-------- Document segment --------

Easier to buy a machine gun or get driver's licence in US?

And, euros, we don’t buy guns at fucking supermarkets. Get that straight. Crab legs, yes, guns no.

What’s the difference between a submachine gun and a semiautomatic? Is it just that a submachine gun is capable of fully automatic fire while using a magazine instead of needing a belt? And are they capable of selective fire?

Darn tootin’.

All you can find at 7-11s are wimpy semi-automatic rifles and handguns, and they keep running out of the conversion kits. Shop N’ Gos do carry fully automatic weapons though.

As to the OP, it’s actually just as easy to have a driver’s license as it is to maintain a machine gun. You take care of the driver’s license at one window, then step over to the next line to renew your machine gun permit (they used to do this in reverse order, but it made the driver’s license clerks nervous).

-------- Records --------

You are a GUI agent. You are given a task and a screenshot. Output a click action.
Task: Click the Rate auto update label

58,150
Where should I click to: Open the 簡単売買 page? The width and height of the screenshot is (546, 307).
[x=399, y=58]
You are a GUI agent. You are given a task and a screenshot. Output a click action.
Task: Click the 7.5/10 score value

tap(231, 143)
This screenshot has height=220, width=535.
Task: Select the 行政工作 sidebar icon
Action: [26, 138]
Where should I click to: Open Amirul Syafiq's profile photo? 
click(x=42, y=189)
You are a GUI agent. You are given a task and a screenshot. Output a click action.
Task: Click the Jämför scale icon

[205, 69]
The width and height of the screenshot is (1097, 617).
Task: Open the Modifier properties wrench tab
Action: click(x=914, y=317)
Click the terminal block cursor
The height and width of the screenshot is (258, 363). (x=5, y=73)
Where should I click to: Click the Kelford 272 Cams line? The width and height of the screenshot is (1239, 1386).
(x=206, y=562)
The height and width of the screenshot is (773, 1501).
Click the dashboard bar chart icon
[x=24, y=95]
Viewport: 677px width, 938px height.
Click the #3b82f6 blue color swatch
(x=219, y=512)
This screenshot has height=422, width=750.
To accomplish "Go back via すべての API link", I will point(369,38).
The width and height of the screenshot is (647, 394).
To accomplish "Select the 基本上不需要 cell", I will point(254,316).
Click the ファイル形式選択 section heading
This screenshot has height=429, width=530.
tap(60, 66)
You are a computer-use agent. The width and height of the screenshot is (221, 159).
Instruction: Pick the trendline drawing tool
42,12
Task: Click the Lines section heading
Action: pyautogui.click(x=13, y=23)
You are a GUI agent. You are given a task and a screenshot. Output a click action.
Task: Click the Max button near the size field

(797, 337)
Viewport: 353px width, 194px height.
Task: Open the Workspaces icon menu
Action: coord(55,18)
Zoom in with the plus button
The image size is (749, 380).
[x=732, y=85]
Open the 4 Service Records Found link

--------

*Required work:*
A) In the forum thread about machine guns and driver's licenses, why does the last post say the clerks changed the order of the two steps at the windows?
B) Transcribe the forum thread word for word, beginning at the words "As to the OP, it’s" and stopping after "license clerks nervous).".

*Exercise solutions:*
A) The driver's license was once handled after the machine gun permit, but that order made the driver's license clerks nervous. So the license is now done first at one window, and the permit is renewed at the next line.

B)
As to the OP, it’s actually just as easy to have a driver’s license as it is to maintain a machine gun. You take care of the driver’s license at one window, then step over to the next line to renew your machine gun permit (they used to do this in reverse order, but it made the driver’s license clerks nervous).